■ Task prompt
Once you have read the data below, please repeat all of it exactly.

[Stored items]

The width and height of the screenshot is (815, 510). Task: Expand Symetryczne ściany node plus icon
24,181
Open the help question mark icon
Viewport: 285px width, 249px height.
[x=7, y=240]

■ Response
The width and height of the screenshot is (815, 510). Task: Expand Symetryczne ściany node plus icon
24,181
Open the help question mark icon
Viewport: 285px width, 249px height.
[x=7, y=240]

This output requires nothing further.